═════ Records supplied

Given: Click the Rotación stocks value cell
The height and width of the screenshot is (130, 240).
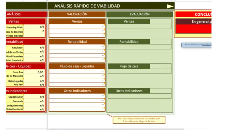Looking at the screenshot, I should point(35,109).
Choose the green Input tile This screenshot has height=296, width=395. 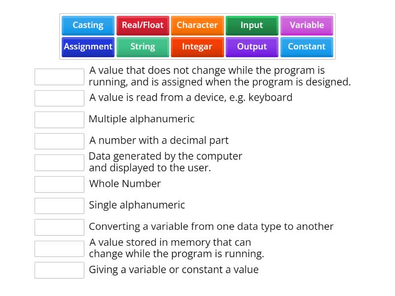click(252, 25)
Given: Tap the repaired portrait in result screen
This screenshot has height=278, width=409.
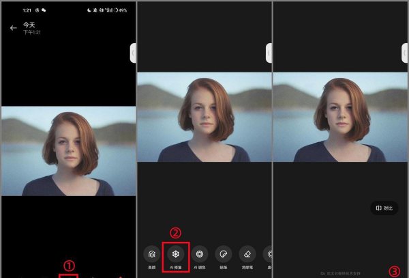Looking at the screenshot, I should click(341, 117).
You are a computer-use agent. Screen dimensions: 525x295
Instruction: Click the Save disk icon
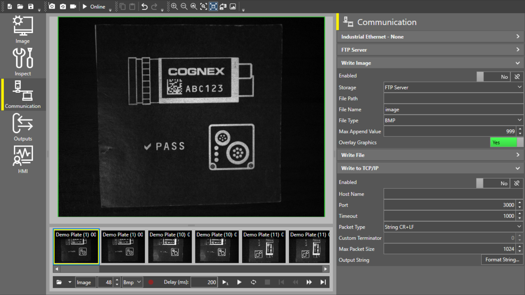pyautogui.click(x=31, y=7)
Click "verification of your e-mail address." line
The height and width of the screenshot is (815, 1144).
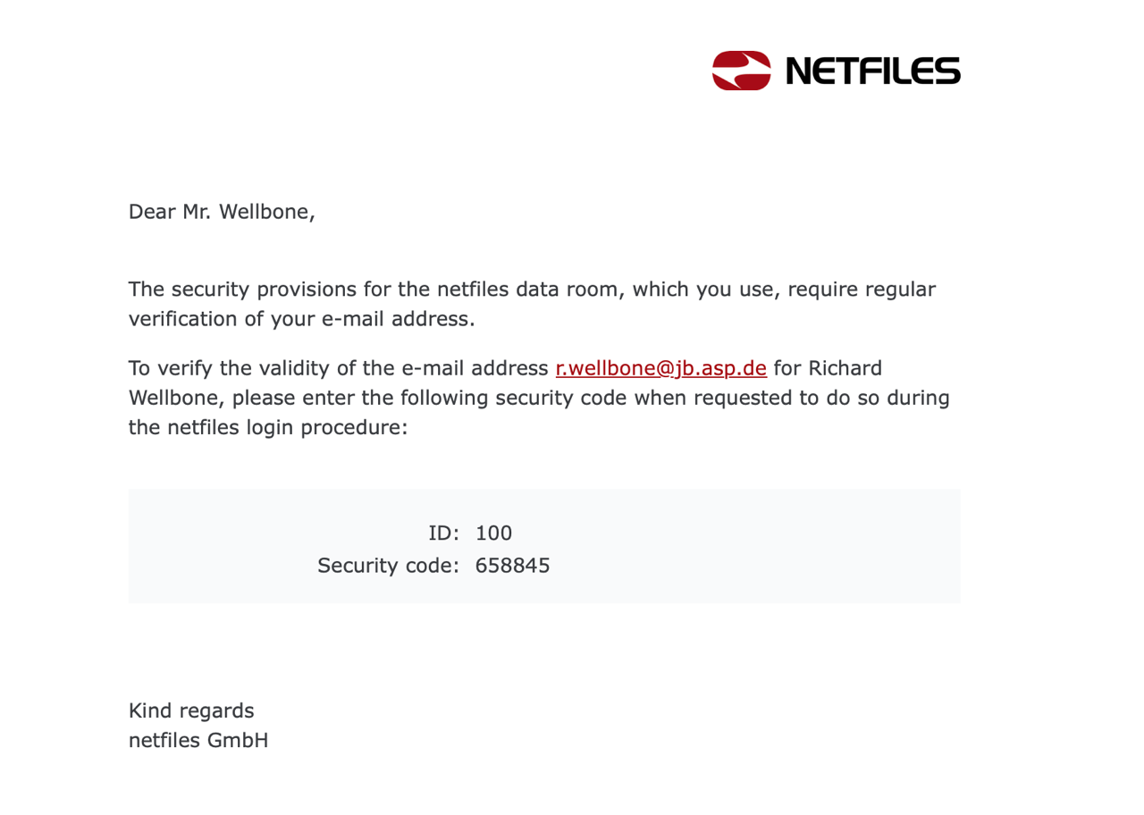coord(302,319)
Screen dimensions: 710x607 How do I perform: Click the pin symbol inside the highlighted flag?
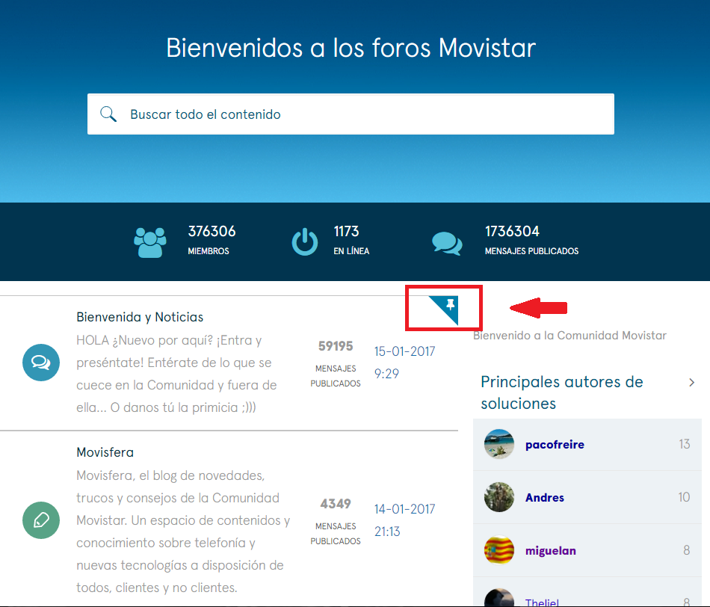pos(449,304)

══════════

Reproduce everything from the line containing "Screen dimensions: 710x607" down to the end of the records, with "highlighted" changed to "marked" and nothing else altered. Omit the pictures from your answer.

Screen dimensions: 710x607 How do I perform: Click the pin symbol inside the marked flag?
pos(449,304)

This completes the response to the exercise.